Dashiell Hammett certainly was the father of the hard-boiled mystery. “Hammett took the murder out of the Venetian vase and dropped it into the alley…He was spare, frugal, hard-boiled, but he did over and over again what only the best writers can ever do at all. He wrote scenes that seemed never to have been written before.”  But Chandler “…concentrated on the detective story because it was a popular form and I thought the right and lucky man might finally make it into literature.” And he did!!!!!

For instance, “There was a desert wind blowing that night. It was one of those dry Santa Anas that come down through the mountain passes and curl your hair and make your nerves jump and your skin itch. On nights like that every booze party ends in a fight. Meek little wives feel the edges of the carving knife and study their husband’s necks. Anything can happen. You can even get a full glass of beer at a cocktail lounge.” Literature!

Or, of Miss Morny in The High Window: “The mascara was so thick on her eyelashes that they looked like miniature iron railings.”

Or, more sparingly: “…a shaft of sunlight tickled one of my ankles.”

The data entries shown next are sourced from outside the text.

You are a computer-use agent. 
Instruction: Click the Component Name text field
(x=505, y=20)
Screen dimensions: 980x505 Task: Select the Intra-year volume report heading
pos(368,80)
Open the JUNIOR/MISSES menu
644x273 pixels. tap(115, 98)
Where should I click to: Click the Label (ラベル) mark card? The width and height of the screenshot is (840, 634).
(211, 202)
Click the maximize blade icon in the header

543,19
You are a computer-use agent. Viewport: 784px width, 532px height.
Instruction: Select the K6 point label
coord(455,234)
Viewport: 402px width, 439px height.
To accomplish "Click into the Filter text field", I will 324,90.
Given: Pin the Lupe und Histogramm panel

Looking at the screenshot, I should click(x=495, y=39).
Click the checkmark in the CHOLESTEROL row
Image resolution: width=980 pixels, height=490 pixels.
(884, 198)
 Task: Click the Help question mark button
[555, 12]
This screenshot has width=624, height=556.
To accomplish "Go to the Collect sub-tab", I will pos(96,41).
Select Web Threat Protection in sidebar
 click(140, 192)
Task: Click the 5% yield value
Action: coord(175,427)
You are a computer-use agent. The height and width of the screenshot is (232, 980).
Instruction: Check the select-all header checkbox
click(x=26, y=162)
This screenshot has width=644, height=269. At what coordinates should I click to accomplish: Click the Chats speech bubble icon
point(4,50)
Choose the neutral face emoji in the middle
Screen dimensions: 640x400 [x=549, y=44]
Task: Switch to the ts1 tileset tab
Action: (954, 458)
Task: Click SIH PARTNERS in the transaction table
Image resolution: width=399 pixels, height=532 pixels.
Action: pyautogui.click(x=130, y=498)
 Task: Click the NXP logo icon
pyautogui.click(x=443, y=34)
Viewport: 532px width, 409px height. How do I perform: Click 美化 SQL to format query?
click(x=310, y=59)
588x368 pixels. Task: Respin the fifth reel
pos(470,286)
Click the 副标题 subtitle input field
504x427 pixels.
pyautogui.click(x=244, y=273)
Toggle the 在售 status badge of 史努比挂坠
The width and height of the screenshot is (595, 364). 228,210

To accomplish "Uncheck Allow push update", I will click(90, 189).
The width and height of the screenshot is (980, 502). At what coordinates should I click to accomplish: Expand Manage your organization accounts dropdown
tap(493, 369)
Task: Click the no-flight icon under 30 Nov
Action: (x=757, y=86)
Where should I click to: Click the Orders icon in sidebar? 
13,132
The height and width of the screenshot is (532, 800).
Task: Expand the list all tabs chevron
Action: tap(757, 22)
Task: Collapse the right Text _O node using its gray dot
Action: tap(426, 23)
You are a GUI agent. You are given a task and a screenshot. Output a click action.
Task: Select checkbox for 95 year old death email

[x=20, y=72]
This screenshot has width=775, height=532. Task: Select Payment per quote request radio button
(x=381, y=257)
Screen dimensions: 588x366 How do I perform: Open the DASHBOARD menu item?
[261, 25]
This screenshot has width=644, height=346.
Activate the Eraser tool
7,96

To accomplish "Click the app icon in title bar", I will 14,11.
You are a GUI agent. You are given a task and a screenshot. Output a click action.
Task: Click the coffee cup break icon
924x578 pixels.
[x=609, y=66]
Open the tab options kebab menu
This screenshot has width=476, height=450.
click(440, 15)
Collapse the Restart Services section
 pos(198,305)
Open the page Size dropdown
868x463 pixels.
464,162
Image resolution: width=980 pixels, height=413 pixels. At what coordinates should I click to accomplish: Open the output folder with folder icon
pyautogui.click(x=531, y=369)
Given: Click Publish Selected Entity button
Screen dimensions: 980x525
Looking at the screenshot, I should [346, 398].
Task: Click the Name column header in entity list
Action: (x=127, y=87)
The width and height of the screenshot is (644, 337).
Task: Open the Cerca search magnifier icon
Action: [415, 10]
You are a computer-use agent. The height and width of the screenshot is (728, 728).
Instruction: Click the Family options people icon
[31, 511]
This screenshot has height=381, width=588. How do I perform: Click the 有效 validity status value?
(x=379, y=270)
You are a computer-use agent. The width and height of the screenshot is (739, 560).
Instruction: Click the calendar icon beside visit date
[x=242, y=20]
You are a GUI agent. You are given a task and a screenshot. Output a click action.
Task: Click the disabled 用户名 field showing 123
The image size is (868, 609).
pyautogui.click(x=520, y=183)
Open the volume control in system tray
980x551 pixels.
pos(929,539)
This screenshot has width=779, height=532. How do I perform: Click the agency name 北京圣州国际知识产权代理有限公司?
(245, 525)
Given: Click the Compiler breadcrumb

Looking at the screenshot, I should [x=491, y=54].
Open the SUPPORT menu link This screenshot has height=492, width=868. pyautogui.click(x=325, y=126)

Chandler was a big fan of Hammett, Erle Stanley Gardner, John Houseman and Shakespeare, not so much of Hemingway, mystery writer James M. Cain and playwright Eugene O’Neill. Included are many excerpts of letters to Gardner, Chandler’s publishers and friends.

Using both photos and words, Day tackles many of the things that Chandler (and his alter ego Philip Marlowe) liked and disliked:

L.A.: “Los Angeles…a city where pretty faces are as common as runs in dollar stockings.”

Veronica Lake (or Miss Moronica Lake, as he liked to call her) in The Blue Dahlia: “The only times she’s good is when she keeps her mouth shut and looks mysterious.”

Lauren Bacall in The Big Sleep: “Her eyes were pools of darkness, much emptier than darkness.”

By the way, he always pictured Cary Grant as Philip Marlowe but agreed that Humphrey Bogart was a natural for the part.

Day follows Chandler’s descriptions of Marlowe’s various offices and apartments in earlier and later works and how they changed…or in some cases how he described the same scene in different words. He follows Chandler’s and Marlowe’s thoughts on women, big business, homosexuality and Hollywood. He enumerates Chandler’s preoccupation with hairlines, eyes, people’s figures, and faces, such as: “He was a tall man with glasses and a high-domed head that made his ears look as if they had slipped down his head” or his face was “…like a gnawed bone…”, “…as intelligent as the bottom of a shoe box…” or my favorite “…a great deal of domed brown forehead that might at a careless glance have seemed a dwelling place for brains.”

Marlowe was always wisecracking, such as “Take your ears out of the way and I’ll leave.”

Chandler’s thoughts on mystery writing include: “I really don’t seem to take the mystery element in the detective story as seriously as I should…the mind which can produce a cooly-thought-out puzzle can’t, as a rule, develop the fire and dash necessary for vivid writing.” He certainly didn’t want to be lumped in with the Agatha Christies and Rex Stouts of the mystery genre. “Very likely they write better mysteries than I do, but their words don’t get up and walk. Mine do.” (Very modest, wasn’t he?)

Throughout most of Chandler’s troubled life, there was one constant, Cissy, his wife of over 30 years (who was 18 years his senior): “She was the beat of my heart for thirty years. She was the music heard faintly at the edge of sound.”

While The World of Raymond Chandler is somewhat of a biography, it is really a tribute to Chandler’s words. So, in conclusion, to quote the London Times in its obituary to Chandler, “In working the common vein of crime fiction he mined the gold of literature.”